• [PAGE]:
━━━━
There are plenty of these. Those who would benefit most from giving away embedded machine-readable data are companies and other large organizations who are now generating tables of HTML describing their products and services using PHP, Perl, Ruby on Rails, or other scripting languages, and a few tweaks ([1], [2]) to those scripts can make a wide range of that data machine-readable RDFa in addition to being human readable data. Let's find the people who can get those tweaks made and convince them of the value of doing so.

Comments

(Note: I usually close comments for an entry a few weeks after posting it to avoid comment spam.)

The problem I'm having with RDFa is that the semweb community avoids commitment to any common formats whereas the microformats community shares the tools and stylesheets for parsing, which in the end enforce a loose standard. If your format shows up in operator it's ok, if not you need to work on it. What I ended up doing was hAtom on the page, then style to Atom, then RDF.

I know you're thinking wait, we've got lots of standards in RDF. When there is a format the XSD types are vague, sometimes even omitted. The cardinalities are often omitted. We need a place to declare "here is how we format ____ in RDFa and here is a tool that will tell you if your stuff is good or bad".

So let's just pretend we've found somebody who emits lists of products and services onto webpages...what format do we recommend they use?

Taylor

I think that rdfa.info would be a good candidate for a place to store documentation about such best practices.

I'm not sure what you mean by "shows up in operator"--I find that if I coded some RDFa correctly, any of the tools mentioned in "Getting Those Triples" at http://www.xml.com/pub/a/2007/02/14/introducing-rdfa.html?page=2 pull out the triples I expected, so I consider those to be shared, available, consistent tools. Several formats for coding the triples are possible, but I wouldn't recommend one over the other, as long as the triples extracted with the tools showed that the chosen format was used correctly.

I haven't played with typing of values in these triples much, so maybe those are less consistent; is that what you meant about XSD types?
━━━━
• [ENTRIES SUPPLIED]:

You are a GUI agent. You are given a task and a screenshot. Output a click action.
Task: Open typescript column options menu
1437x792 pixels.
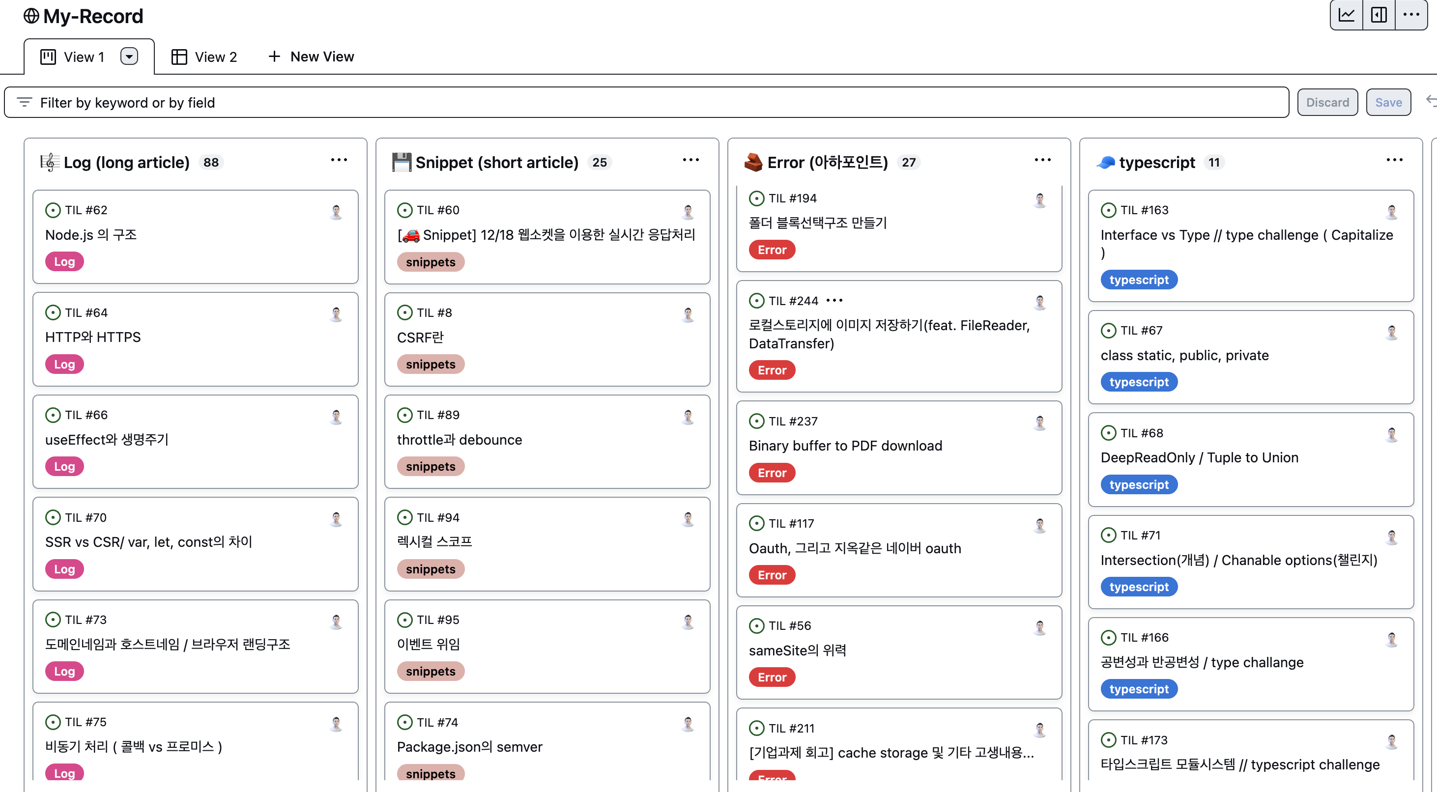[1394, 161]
━━━━
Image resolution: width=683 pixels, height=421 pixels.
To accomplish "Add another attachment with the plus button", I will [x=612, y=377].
━━━━
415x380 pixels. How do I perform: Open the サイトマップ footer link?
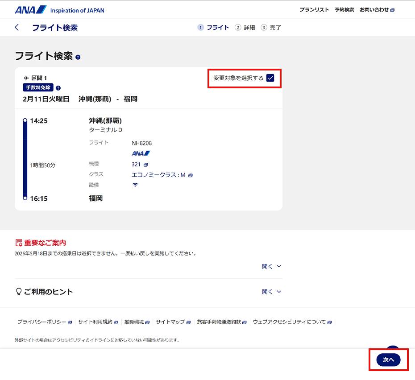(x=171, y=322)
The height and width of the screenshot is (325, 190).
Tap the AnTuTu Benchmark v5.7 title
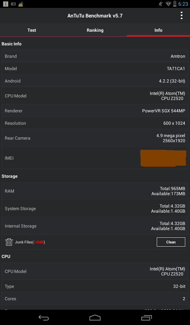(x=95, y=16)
━━━━
• [REQUIREMENTS]:
Extend the RDFa discussion from its last sentence onward.

• [REPLY TO THE TASK]:
Thanks for an interesting read, just some comments where there seems to be a bit of confusion:

The phrase "shows up in operator" refers to the Operator extension for Firefox, which is the basis for the built in Microformats support in Firefox 3.0:

https://addons.mozilla.org/en-US/firefox/addon/4106

> with no clue about what might be special about div

Div is a block level element, use it if you need a block level element. Span is an inline element, use it if you need an inline element. I'm not sure what it is you think should be special about it? The class names can be applied to arbitrary elements as appropriate to your markup, the element is not usually significant.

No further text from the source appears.